At some point, MLB’s lockout will end. Expect a flurry of moves in the days after that happens as teams ready for opening day.

When baseball business resumes, here are some questions surrounding the defending champion Braves:

1. Will they re-sign Freddie Freeman?

Shortstop Dansby Swanson and other teammates made it crystal clear during the team’s championship celebration: Freeman, the Braves’ MVP first baseman, needs to stay a Brave. Fans have likewise spent the past year clamoring for the Braves to extend Freeman, who ultimately hit free agency and remained unsigned when the lockout began.

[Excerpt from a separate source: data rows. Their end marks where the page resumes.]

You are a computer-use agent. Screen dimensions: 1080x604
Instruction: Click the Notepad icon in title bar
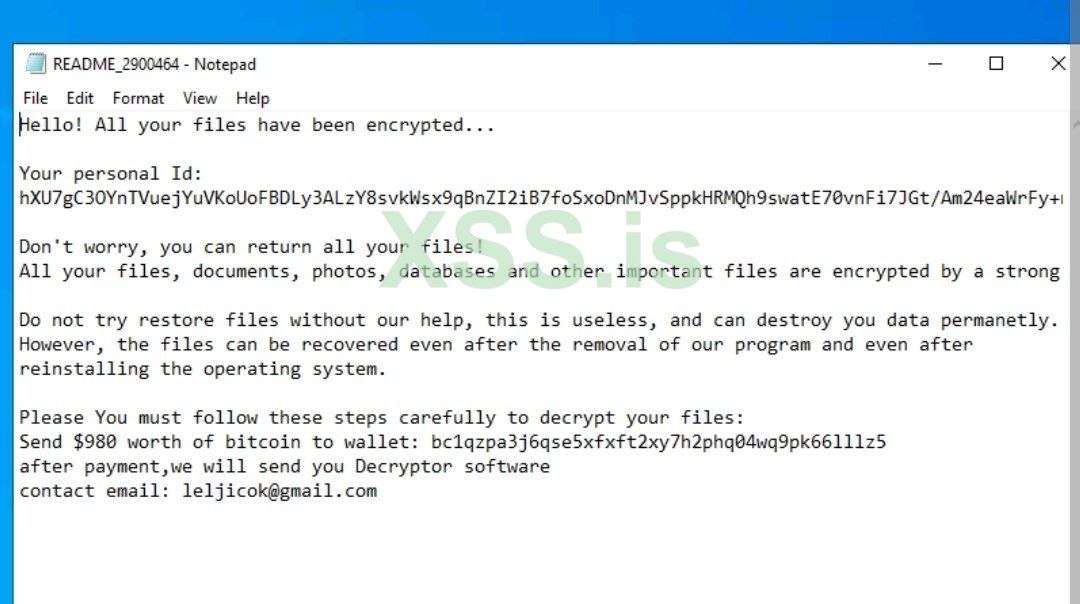click(x=36, y=64)
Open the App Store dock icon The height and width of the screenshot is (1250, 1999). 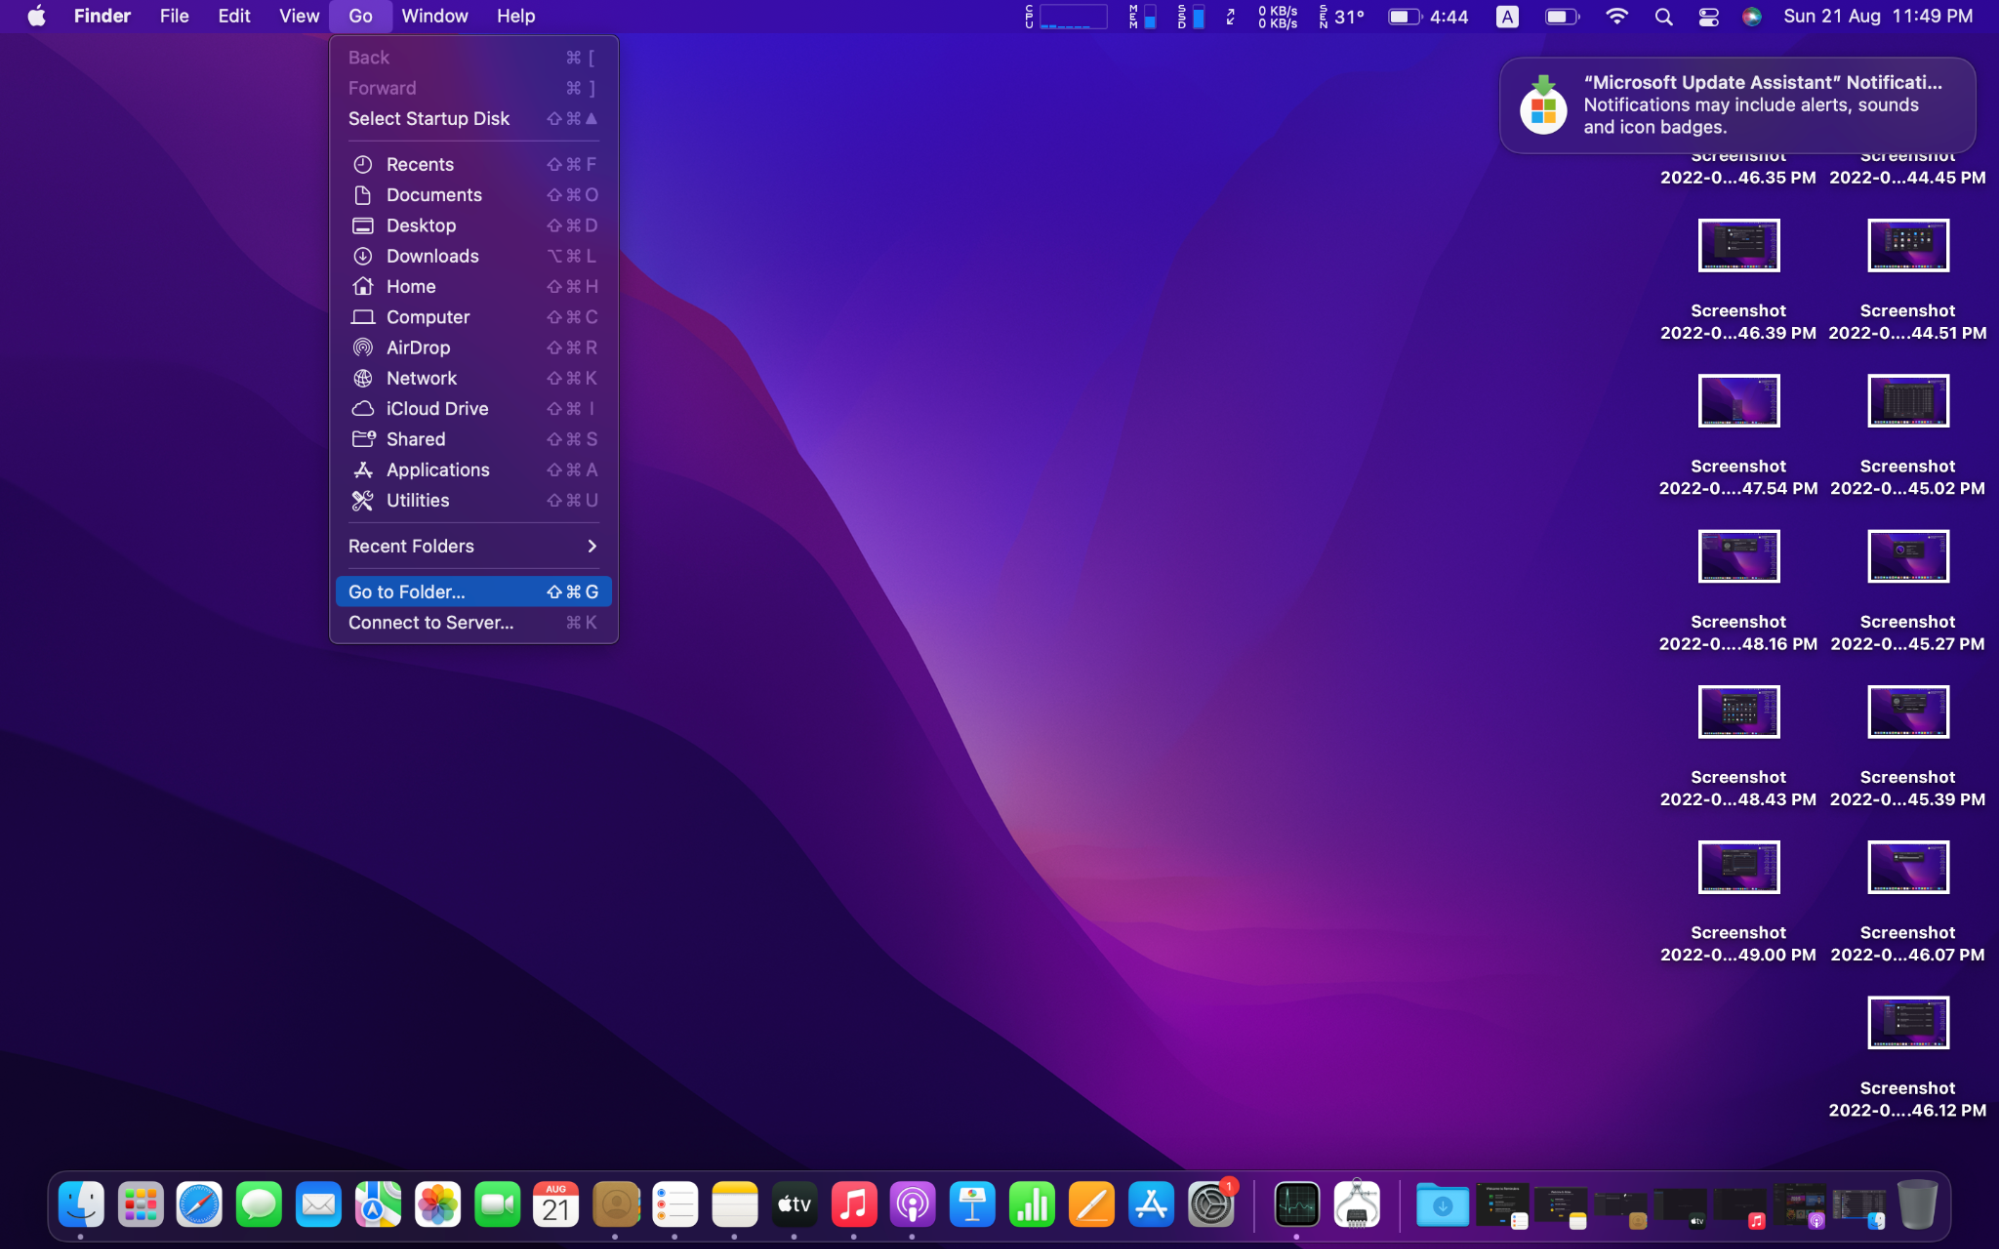pos(1150,1205)
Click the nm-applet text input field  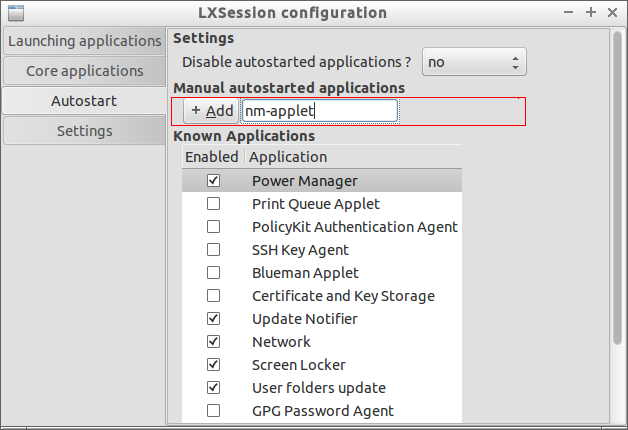(320, 111)
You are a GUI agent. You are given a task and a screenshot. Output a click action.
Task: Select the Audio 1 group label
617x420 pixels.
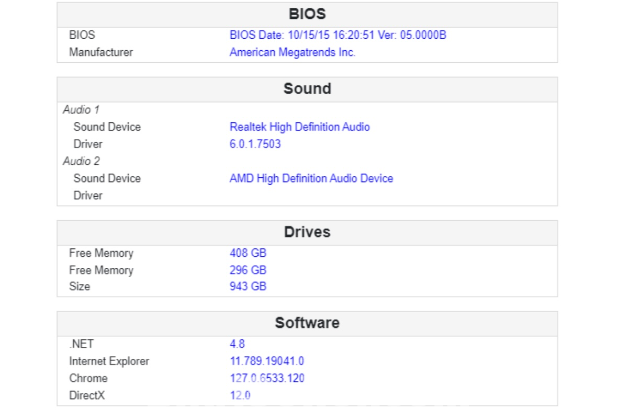coord(82,110)
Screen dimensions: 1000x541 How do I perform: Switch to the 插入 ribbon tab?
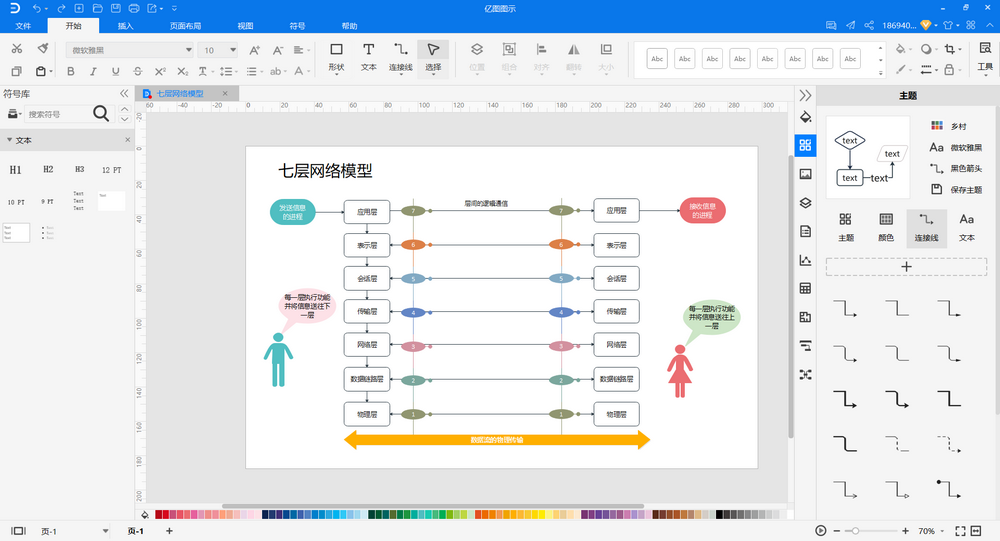[125, 26]
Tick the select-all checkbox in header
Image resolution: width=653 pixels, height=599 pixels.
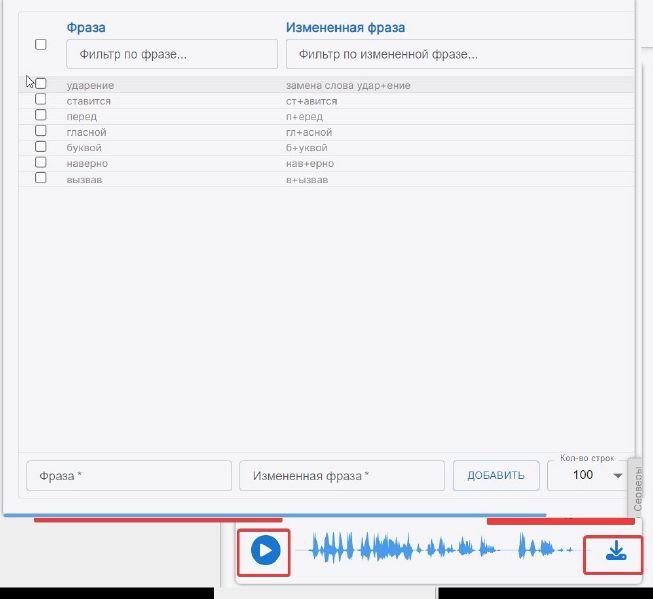(x=41, y=45)
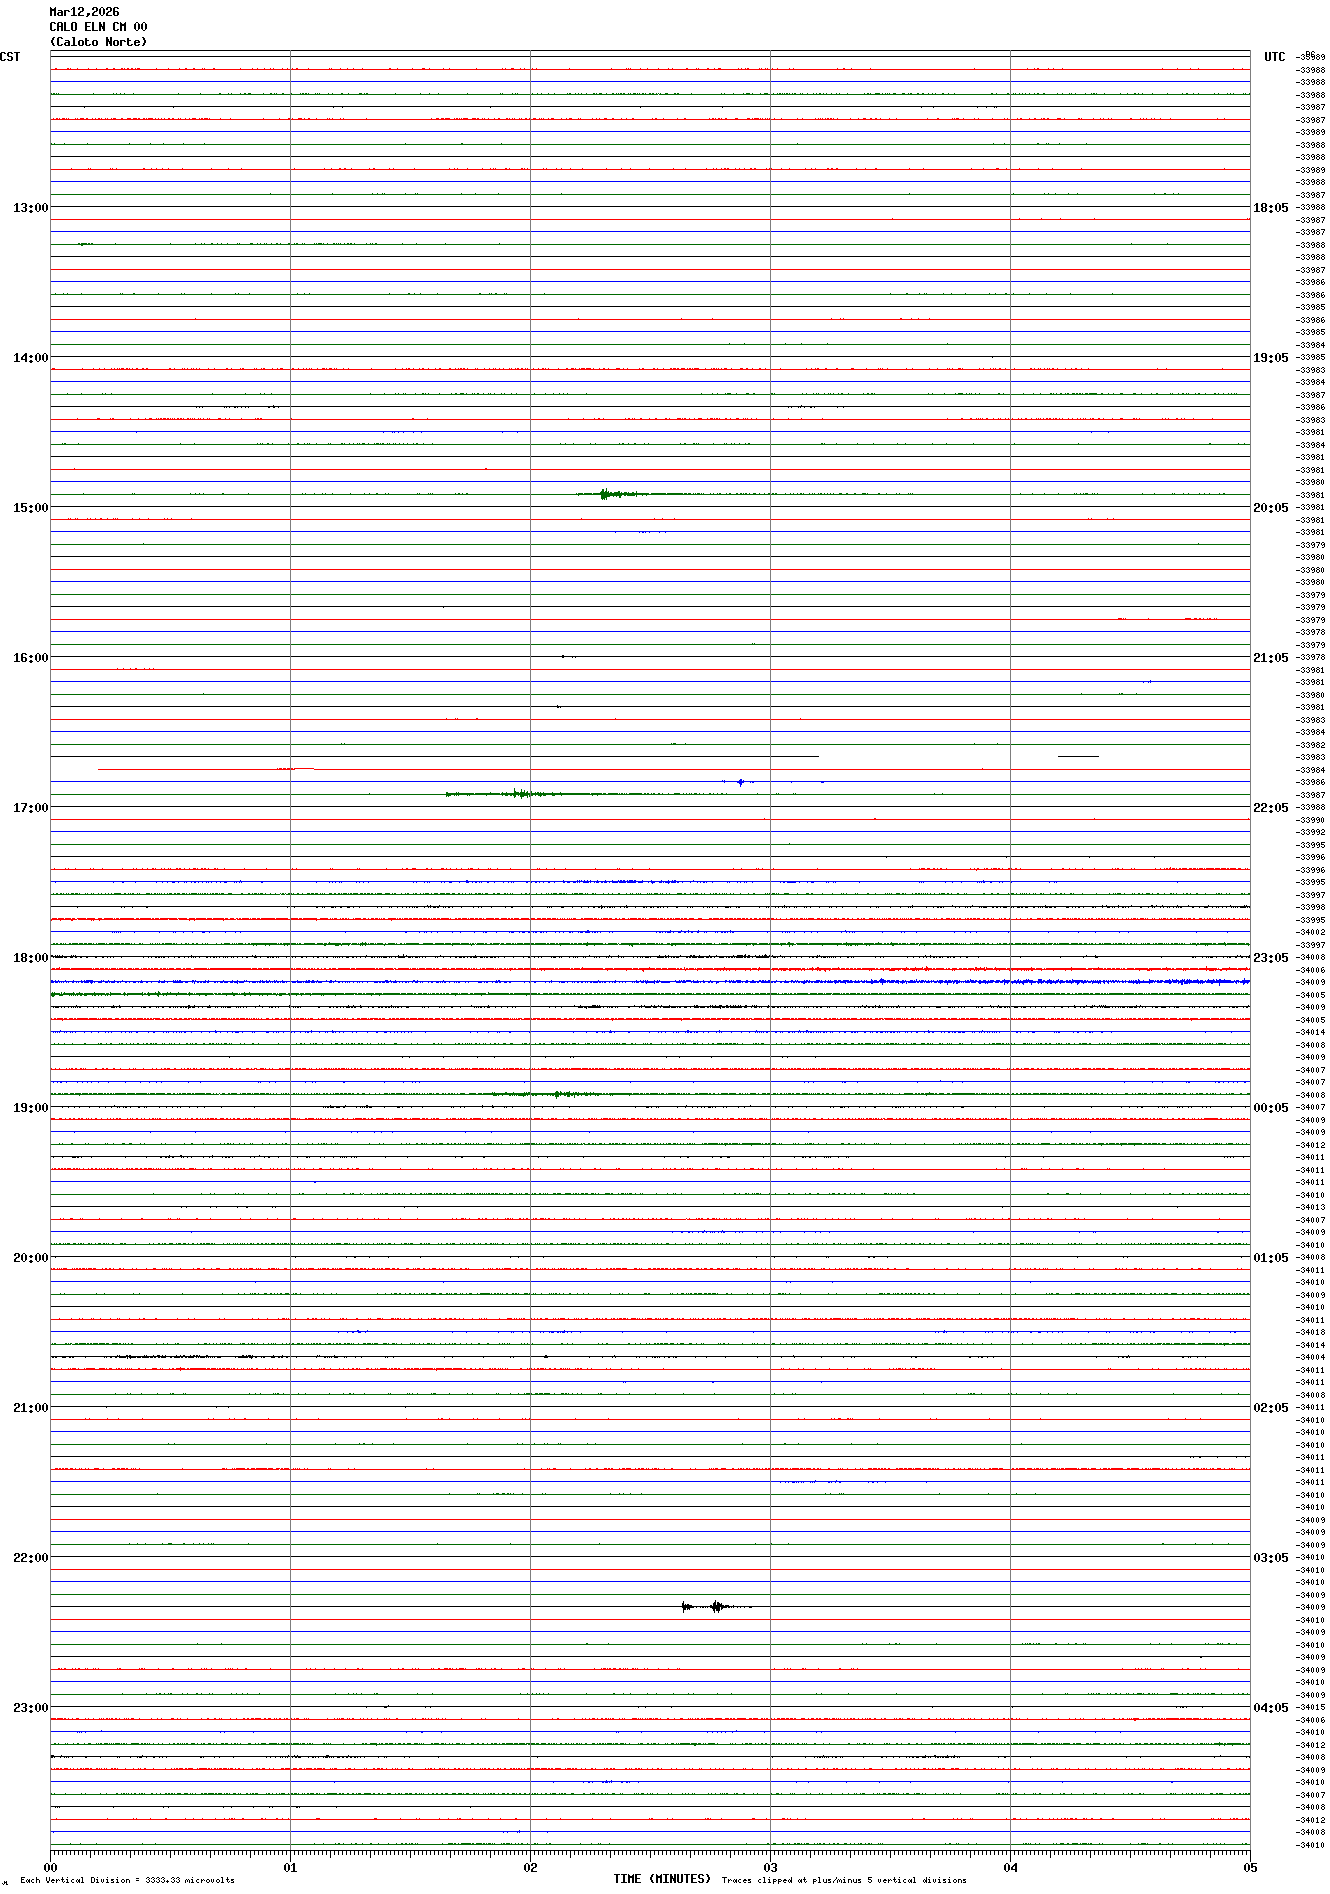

There isn’t much more to add here given how often the topic is broached. Re-signing Freeman is paramount for the Braves’ chances in 2022 and likely beyond. He’s their franchise player, clubhouse leader and an integral part of their lineup. Braves fans are in a euphoric state following the team’s second championship since moving to Atlanta; losing Freeman would be a major letdown.

Should Freeman sign elsewhere, the conversation will shift to alternatives (such as Oakland slugger and Atlanta native Matt Olson, a trade candidate). But until that happens, the likeliest outcome has always felt like Freeman returning.

2. What becomes of the outfield?

Marcell Ozuna will be eligible to play opening day. The National League will likely have a designated hitter, which is the best fit for Ozuna. Ronald Acuna isn’t expected to miss much time at the season’s beginning. But postseason stars Joc Pederson, Eddie Rosario and Jorge Soler are free agents. With Ozuna back, the Braves almost assuredly won’t keep the band together. The question is which, if any, of the July acquisitions returns.

The Braves have Guillermo Heredia and Adam Duvall on the roster. They also still have prospect Cristian Pache, who flopped in his first extended trial as a major leaguer. Top prospect Michael Harris isn’t that far away, though he won’t factor into the 2022 opening-day roster.

There are plentiful options. The Braves won’t be starved for outfield depth. The question is who will be in uniform and who will handle the starting spots for game 1 in Miami.

3. Will they bolster the rotation?

The Braves’ top three starters are set with Max Fried, Ian Anderson and Charlie Morton, who should be ready for the season after suffering a fractured fibula in the World Series. The next two spots are unclear. Huascar Ynoa would be a logical leading candidate. Kyle Wright, once again, begins a spring training competing for a spot. Tucker Davidson and Kyle Muller will log innings at some point.

It’d behoove the Braves to add another veteran starter. Lefty Drew Smyly was an underwhelming short-term contributor a season ago, but another move of that ilk makes sense. The team should have some breathing room financially even if it re-signs Freeman.

4. Will they add more to the bullpen and bench?

The Braves inked right-hander Kirby Yates to a two-year deal before the lockout. They could add further reinforcements to the bullpen – Darren O’Day is already back on a minor-league deal – but the unit is in good shape. Will Smith, Luke Jackson, Tyler Matzek and A.J. Minter are under contract.

Dylan Lee, Jacob Webb and newcomer Jay Jackson are depth. Spencer Strider, promoted the final weekend of the 2021 regular season, will vie for a role. Every team could always add more relief help.

Infielder Orlando Arcia and catcher Manny Pina are bench players. Heredia could be depending on how the team manages its outfield. Benches are usually fluid and it’s easy to forget how concerning that group was for the Braves entering last season. Expect to see some new bench candidates in the spring.

5. What happens with NL East and NL contenders?

The Mets were busy before the lockout, so they’ll once again be a popular pick to upend the Braves atop the division. The Phillies signed reliever Corey Knebel, whom the Braves faced in the NL Championship Series, and could make further improvements. Miami could become a sleeper pick due to its pitching and offensive reinforcements. The Nationals are rebuilding and don’t present much of a threat.

The Braves will also watch how other NL contenders move forward. The Dodgers lost Corey Seager and Max Scherzer. How will they atone for those losses and improve their rotation? San Francisco retained some key free agents and has the money to make other additions. The Padres, under new manager Bob Melvin, could emerge as they were supposed to a year ago. The NL Central remains the league’s unsexist division, though the Brewers and Cardinals could be a move or two away from making more noise. The Cubs, after tearing down their roster in July, could go various directions with their flexibility.